(Trecho citado)
──────────

Primo Levi foi detido pela milícia fascista em dezembro de 1943. Aos vinte e quatro anos de idade fora conduzido com mais de 500 pessoas, num trem, para um destino que eles, os passageiros do fatídico transporte, não sabiam onde ficava. Estamos falando de Auschwitz – uma rede de campos de concentração que ficava na Polônia e eram administrados pelo Terceiro Reich. Auschwitz é considerado o maior símbolo do Holocausto praticado pelos nazistas durante a Segunda Guerra Mundial.

“Das 45 pessoas do meu vagão, só quatro tornaram a ver as suas casas; e o meu vagão foi, de longe, o mais afortunado.”

No local, quando chegavam, todos eram separados numa avalição grosseira que os classificavam como hábeis e inábeis. De lá, muitos eram levados para um campo de trabalhos forçados. De maneira contundente o autor expõe o que ali acontecia e percebe-se a anulação do homem, que perde tudo: os entes queridos, os pertences conquistados ao longo do tempo, os hábitos pessoais, as vestimentas, os cabelos. Além de perder tudo que conquistaram, perdem a si mesmos, como o autor revela do trecho abaixo indicado:

“...pois quem perde tudo, muitas vezes perde também a si mesmo; transformado em algo tão miserável, que facilmente se decidirá sobre sua vida e sua morte, sem qualquer sentimento de afinidade humana, na melhor das hipóteses, considerando puros critérios de conveniência.”

Primo Levi, vivenciou tudo que relata na obra. Ele mesmo foi um dos homens que chegou ao campo de concentração. Tatuado no braço esquerdo está seu novo nome, um número (174.517). Uma marca que, além da inscrição no corpo, é fixada na alma e que permanece ali até a morte.

O autor nos conta detalhes do que passou nos campos de trabalhos forçados. Tal situação leva ele e todos ali tanto à dor física quanto à tormenta psicológica. É aflitivo pensar na separação dos familiares (homens iam para um determinado campo, mulheres para outro e as crianças para um terceiro, distinto daqueles para os quais os pais eram levados). Além da separação tem de lidar ainda com as incertezas sobre o dia seguinte, no que pode acontecer em breve e no apagamento que se faz do indivíduo: “aprendemos que a nossa personalidade corre maior perigo que a própria vida”. Nesse sentido, o recurso de apagar a personalidade dessas pessoas, é utilizado pelos dominadores para infringir aos dominados a possiblidade de exercer poder sobre eles. Com o apagamento da sua cultura, da sua forma de se ver como indivíduos, fica mais fácil subjuga-los. É, por assim dizer, uma desconstrução ou demolição da estrutura física, da moral e da afetividade que aqueles homens carregavam.

──────────

(Listagem de dados)

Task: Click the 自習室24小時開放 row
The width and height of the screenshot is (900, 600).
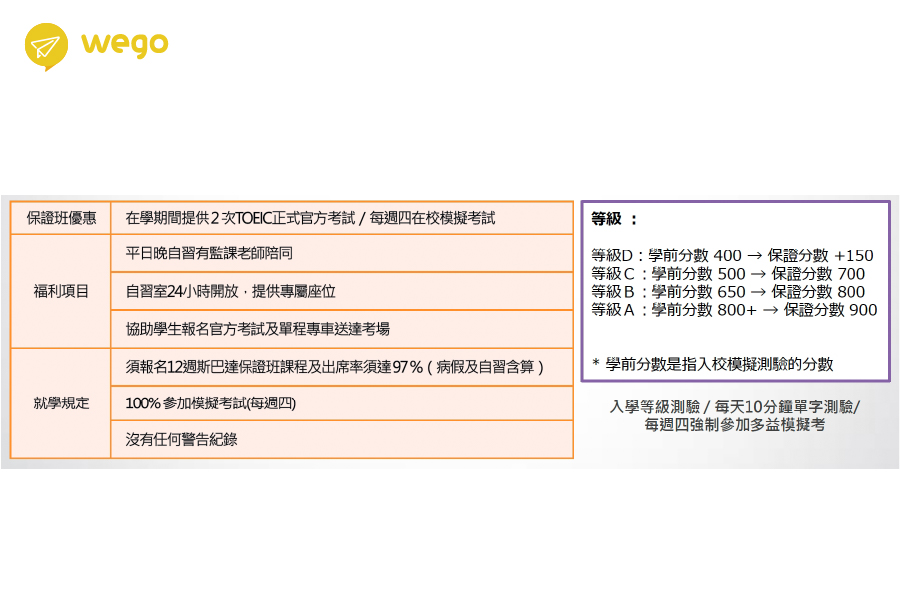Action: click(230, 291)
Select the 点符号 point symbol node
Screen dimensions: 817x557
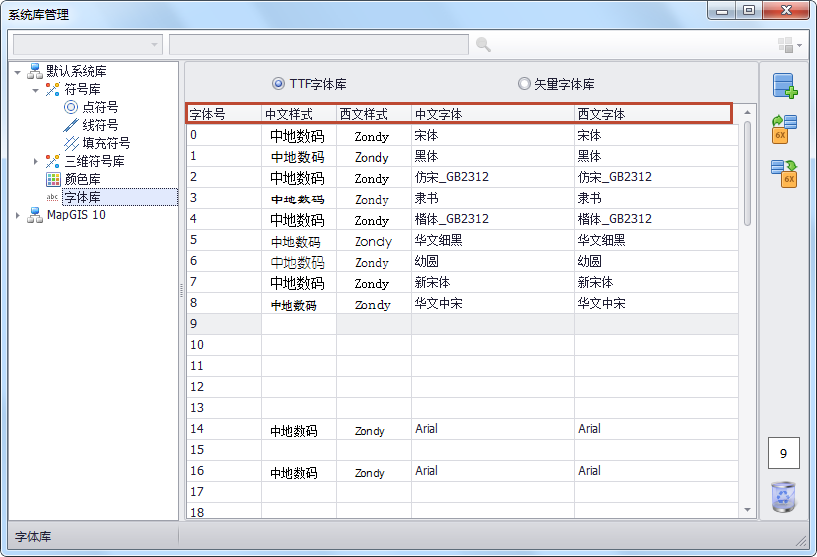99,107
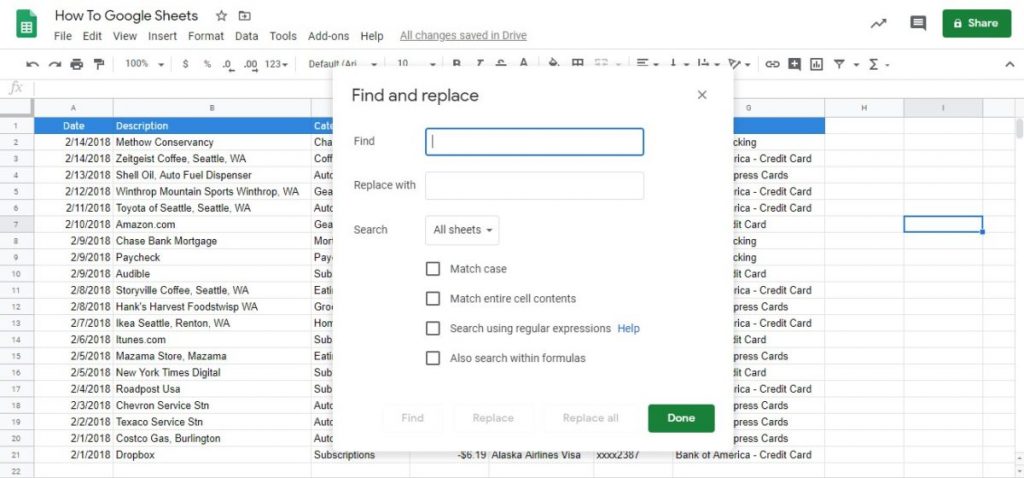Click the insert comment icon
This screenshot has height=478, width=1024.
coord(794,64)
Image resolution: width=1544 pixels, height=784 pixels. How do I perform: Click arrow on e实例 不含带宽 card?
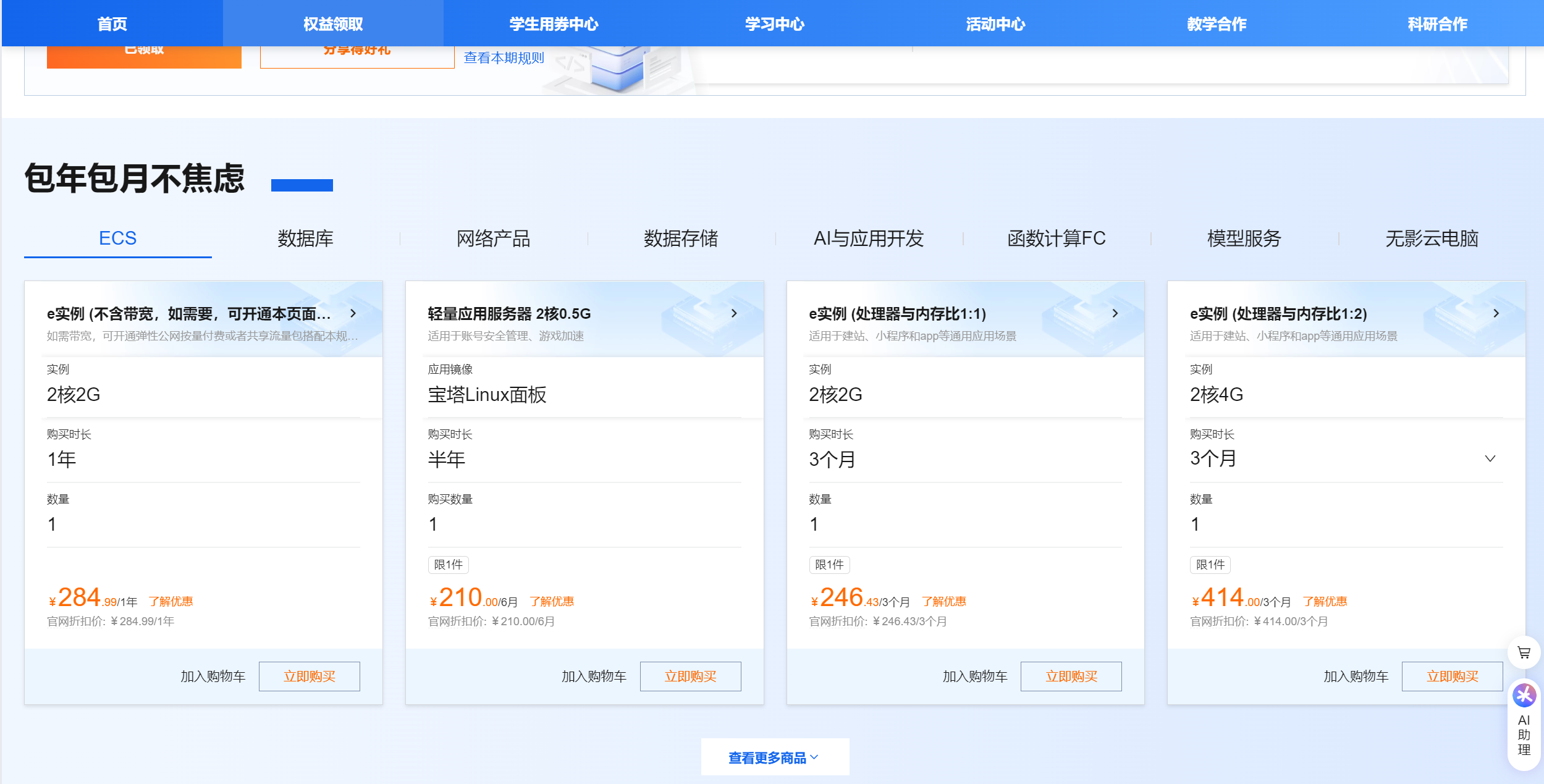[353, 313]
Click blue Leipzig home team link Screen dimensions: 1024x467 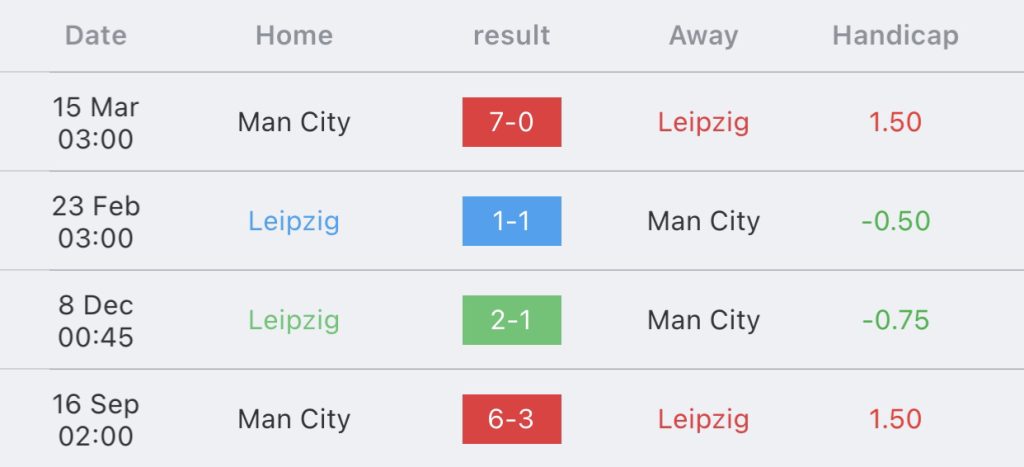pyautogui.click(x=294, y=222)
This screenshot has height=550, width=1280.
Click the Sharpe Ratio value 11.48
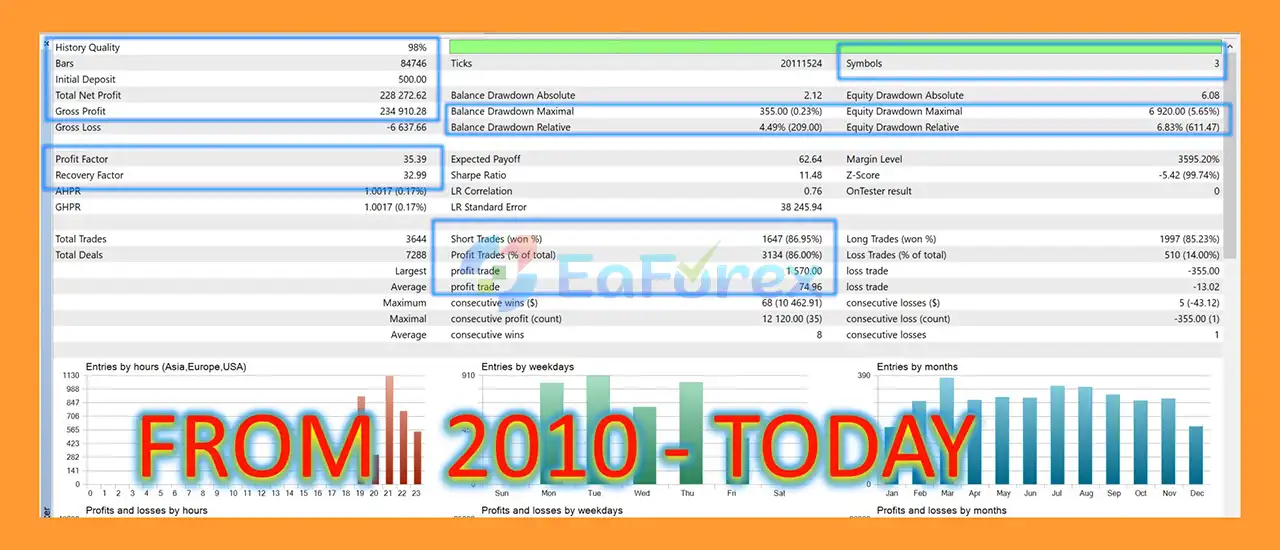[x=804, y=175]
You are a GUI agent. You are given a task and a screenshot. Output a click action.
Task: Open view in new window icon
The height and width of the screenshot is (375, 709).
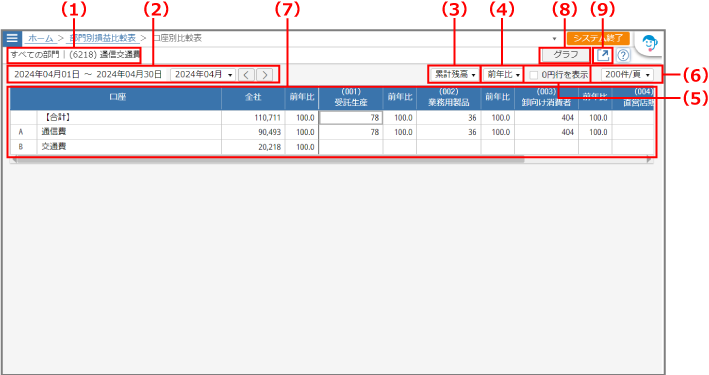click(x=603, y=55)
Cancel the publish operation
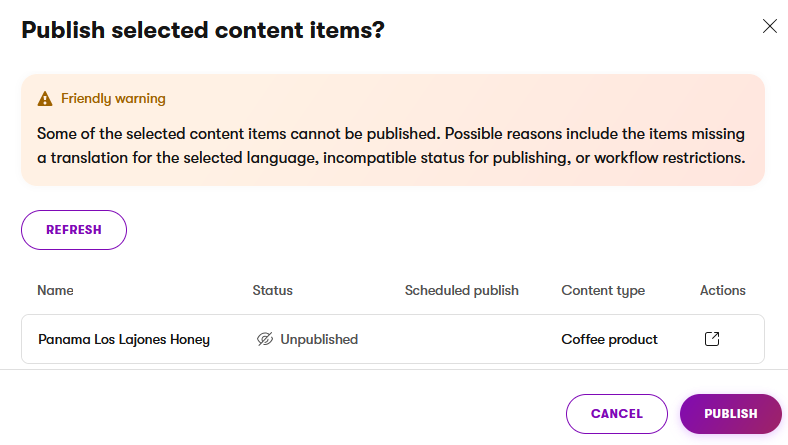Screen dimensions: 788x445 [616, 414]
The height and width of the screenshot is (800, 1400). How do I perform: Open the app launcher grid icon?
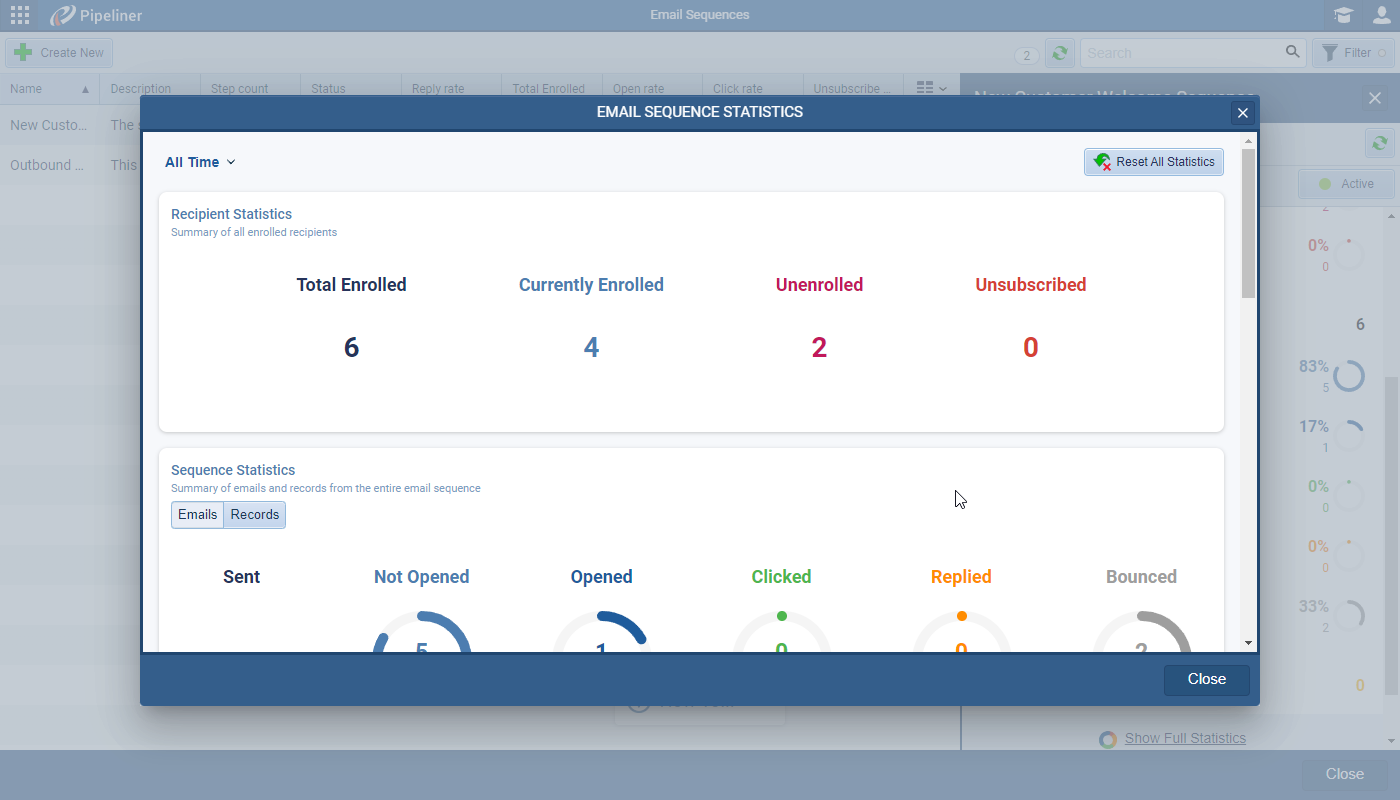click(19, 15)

──────────

Diga se cada afirmação abaixo concorda com o texto sobre Primo Levi, respondendo sim ou não e citando as palavras do texto que decidem a questão: (a) Primo Levi foi detido em dezembro de 1943; (b) das 45 pessoas do vagão de Levi, cinco voltaram a ver suas casas; (c) o número tatuado em Levi ficava no braço direito.

(Resposta à tarefa)
(a) Sim: "Primo Levi foi detido pela milícia fascista em dezembro de 1943."
(b) Não: "Das 45 pessoas do meu vagão, só quatro tornaram a ver as suas casas"
(c) Não: "Tatuado no braço esquerdo está seu novo nome, um número (174.517)."